# 7.4 Spread

## 7.4.1 Range and inter-quartile range

So far in this section, you have seen that the mean, median and mode can all give a useful typical value of a set of data. However, there is further information that you can get from a set of data which can help to complete the picture.

Consider the following two sets of data.

Data set C: 113, 48, 26, 99, 64 The number of runs scored by a cricket batsman in a 5-week period.

Data set D: 72, 69, 74, 71, 70 A person's pulse first thing in the morning, measured over 5 days.

The mean for data set C is 70 and the mean for the data set D is 71.2.

### Activity 18

What do you think is the most striking difference between these two sets of data?

#### Discussion

You might have said that the values in the first set are quite varied but the values in the second set are all very similar to one another. This is an important difference between the two sets of data.

It is useful to calculate the range of a set of values.

The smallest value in data set C is 26 and the largest is 113, so the range is

113 – 26 = 87.

The smallest value in data set D is 69 and the largest is 74, so the range is

74 – 69 = 5.

The range is easy to calculate and gives you a rough idea of how spread out the values in a set of data are. However, it does need to be treated with caution. The range depends on the two extreme values in a set of data and it is quite possible that one or both of them is untypical of the set.

### Activity 19

Here are two sets of data. Which would you say was the more spread out?

Data set E: 1, 3, 4, 4, 7, 8, 10, 14, 15, 17, 17, 20

Data set F: 1, 8, 8, 8, 9, 9, 9, 10, 11, 11, 11, 20

#### Discussion

The range of both these sets of data is 20 − 1 = 19. However, data set E is more spread out than the data set F. Clearly, you need some way of spotting this, especially if you have a large number of values in your set of data.

In order to get a more accurate picture, you need to calculate a smaller range, nearer to the middle of the distribution, which avoids the extreme values.

The range to use is based on the quartiles of the distribution and is called the interquartile range. You already know how to find the median, which divides the set of values into two equal parts, so you now need to divide each of these two parts into two equal parts to get the quartiles. You might like to think of the quartiles dividing the range into quarters or four parts.

Consider data set E again:

1, 3, 4, 4, 7, __8__, __10__, 14, 15, 17, 17, 20

The median of this set of data is the mean of the two underlined numbers:

(8 + 10) ÷ 2 = 9

You now need to find the median of the first 6 values in the set; this value is (4 + 4) ÷ 2 = 4. The median of the second 6 values is (15 + 17) ÷ 2 = 16.

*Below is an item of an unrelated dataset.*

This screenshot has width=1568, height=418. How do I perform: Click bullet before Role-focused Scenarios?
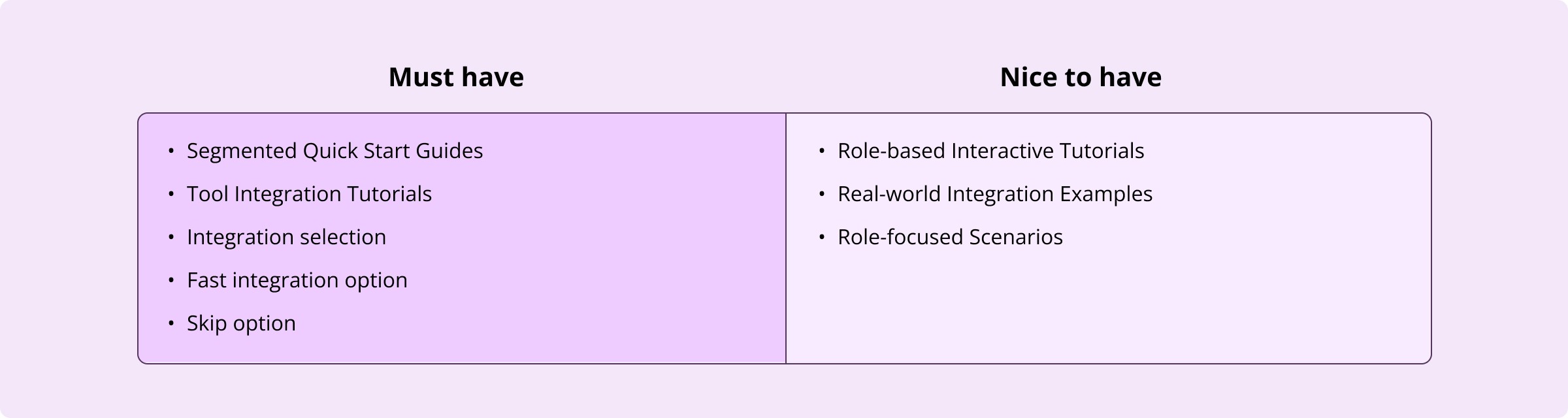(x=822, y=237)
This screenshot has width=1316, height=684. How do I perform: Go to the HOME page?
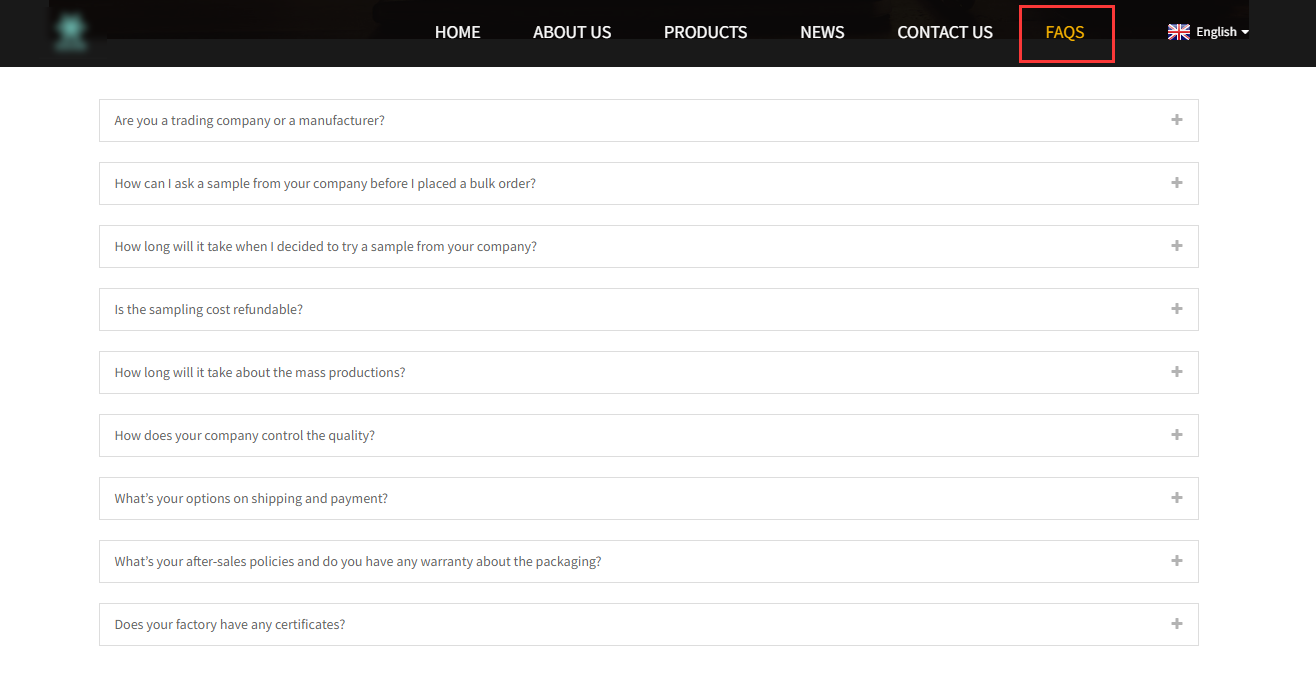(457, 32)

Thus, data set E can be divided into four parts by the three quartiles, Q_{1}, Q_{2} and Q_{3}with the second, Q_{2}, having the same value as the median. The values used to calculate the quartiles are underlined.

Note that medians and quartiles may or may not be equal to one of the data values. You can now calculate the inter-quartile range, Q_{3} − Q_{1}: 16 − 4 = 12. This gives a measure of the spread of the middle 50% of the data values.

### Activity 20

Using data set F, calculate the quartiles and the inter-quartile range.

Data set F: 1, 8, 8, 8, 9, 9, 9, 10, 11, 11, 11, 20

#### Discussion

The median is (9 + 9) ÷ 2 = 9. The first quartile Q_{1} is (8 + 8) ÷ 2 = 8. The third quartile Q_{3} is (11 + 11) ÷ 2 = 11. The inter-quartile range forthis set of data is 11 – 8 = 3. Again, the values used to calculate the quartiles are underlined.

The inter-quartile range is Q_{3} − Q^{1}: 11 − 8 = 3.

Although both sets of data have a range of 19, you now know that data set E has an inter-quartile range of 12 and data set F has an inter-quartile range of 3. Since half of the values lie within the inter-quartile range, a value of 12 suggests that the values of data set E might be quite spread out whereas a value of 3 suggests that while half the values of data set F are very close together, some values in this data set are not typical of all the data.